Goals from Felipe Anderson, Andriy Yarmolenko and Marko Arnautovic saw Manuel Pellegrini's men run out deserved winners at the London Stadium with only Marcus Rashford offering any resistance in response.

Here are five things we learned:

1. United set up to fail

Cast against the backdrop of Paul Pogba's "attack, attack, attack" comments of a week ago it was hard not to wonder what the Frenchman privately made of Mourinho's choice of tactics this afternoon.

If you're being charitable Mourinho's decision to switch to a back three with midfielder Scott McTominay at the centre was confused. But in all honesty, it was a whole lot worse than that.

At its best a back three allows energetic full-backs to bomb forward, create overloads and expose the space afforded wide by a four-man defence. This version here was not that.

Romelu Lukaku was isolated. Pogba a non-factor. Martial even less effective than that. That Mourinho abandoned the entire experiment at the hour mark tells its own story.

Through the switch and the introduction of Marcus Rashford United were immediately more of a threat but the damage had already been done.

The fans are still behind him, at least the vocal away support here, but how long can this continue? This kind of non-event of a performance is fast becoming the norm.

It was another bad day for Mourinho
It was another bad day for Mourinho (EPA)

2. United weak on the left

Luke Shaw's return to prominence has been one of the more positive stories of this young season. But the hype-train veered off the rails today as he was routinely exploited by Anderson and the overlapping (and inexplicably evergreen) Pablo Zabaleta.

It wasn't all on him - the less said about the increasingly hapless Victor Lindelof the better - but this was very much an afternoon to forget for the England man too.

Neither player seemed anywhere near comfortable in Mourinho's perplexing system and United were left horribly exposed as a result.

3. The West Ham way?

Whisper it quietly but this was actually very good from West Ham. Those four opening defeats feel a world away now with Manuel Pellegrini appearing to finally have found his preferred eleven.

There was some really good stuff on show too. The home faithful long for some open, attractive football and this was it, in parts at least, with signs that Pellegrini's attacking and aesthetically pleasing style is beginning to be put in place.

West Ham were impressive
West Ham were impressive (REUTERS)

4. Not the West Ham way

West Ham have hardly been synonymous with strong and resolute defensive play in recent times - or ever really - but they were excellent here repelling everything United threw at them throughout the afternoon.

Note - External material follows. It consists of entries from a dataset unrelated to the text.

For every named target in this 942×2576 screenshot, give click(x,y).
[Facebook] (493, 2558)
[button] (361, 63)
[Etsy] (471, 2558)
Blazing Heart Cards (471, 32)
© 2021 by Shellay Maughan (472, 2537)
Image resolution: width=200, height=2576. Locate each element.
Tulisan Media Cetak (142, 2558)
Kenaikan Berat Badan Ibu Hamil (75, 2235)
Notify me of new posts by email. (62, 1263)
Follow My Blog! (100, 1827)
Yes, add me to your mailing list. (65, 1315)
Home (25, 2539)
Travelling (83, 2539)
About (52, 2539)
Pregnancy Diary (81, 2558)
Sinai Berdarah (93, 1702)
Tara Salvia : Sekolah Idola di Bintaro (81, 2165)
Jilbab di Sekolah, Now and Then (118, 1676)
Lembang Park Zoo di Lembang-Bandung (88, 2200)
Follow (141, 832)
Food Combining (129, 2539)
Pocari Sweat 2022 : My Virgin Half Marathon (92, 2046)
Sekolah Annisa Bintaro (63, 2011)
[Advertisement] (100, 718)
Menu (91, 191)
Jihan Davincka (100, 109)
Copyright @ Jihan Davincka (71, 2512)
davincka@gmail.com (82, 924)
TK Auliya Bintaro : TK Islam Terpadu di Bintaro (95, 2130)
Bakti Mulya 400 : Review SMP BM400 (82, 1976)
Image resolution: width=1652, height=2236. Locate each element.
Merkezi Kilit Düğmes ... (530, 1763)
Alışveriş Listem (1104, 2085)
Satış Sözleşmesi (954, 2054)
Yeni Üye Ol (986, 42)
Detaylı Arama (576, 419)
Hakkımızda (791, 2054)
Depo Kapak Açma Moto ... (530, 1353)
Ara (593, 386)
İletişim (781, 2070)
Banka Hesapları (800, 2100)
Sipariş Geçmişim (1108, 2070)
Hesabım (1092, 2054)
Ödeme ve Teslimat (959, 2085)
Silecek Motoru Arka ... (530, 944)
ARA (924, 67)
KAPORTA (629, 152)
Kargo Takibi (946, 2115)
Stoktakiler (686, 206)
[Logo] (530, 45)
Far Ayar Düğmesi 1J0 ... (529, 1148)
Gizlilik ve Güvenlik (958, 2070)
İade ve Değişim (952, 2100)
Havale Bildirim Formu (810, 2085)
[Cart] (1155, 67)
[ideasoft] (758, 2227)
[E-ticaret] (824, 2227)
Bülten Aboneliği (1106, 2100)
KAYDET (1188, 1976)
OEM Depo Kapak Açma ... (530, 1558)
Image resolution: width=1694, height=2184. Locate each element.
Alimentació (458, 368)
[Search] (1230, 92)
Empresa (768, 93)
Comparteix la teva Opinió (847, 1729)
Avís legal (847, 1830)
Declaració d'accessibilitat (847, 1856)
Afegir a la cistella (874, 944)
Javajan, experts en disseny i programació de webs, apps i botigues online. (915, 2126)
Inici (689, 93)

Goals the wrong way were a problem in that awful opening run but they've really tightened up since the international break. The win at Everton - with only a single goal conceded - followed up by the hard-fought draw against Chelsea and then today show a side transformed

Credit to Pellegrini and the new faces who've clearly been putting in the time behind the scenes.

5. Where's Alexis?

It's a fine question after Sanchez was left out of the matchday 18 for the game at the London Stadium. It's understood he was fit to play but just wasn't selected. That's quite the fall for a player so heralded on his arrival back in January.

It's hard to see a way back, short of a change of management, with others, even in an under-performing side, still producing more than the high-priced Chilean.

Where next feels even harder to predict.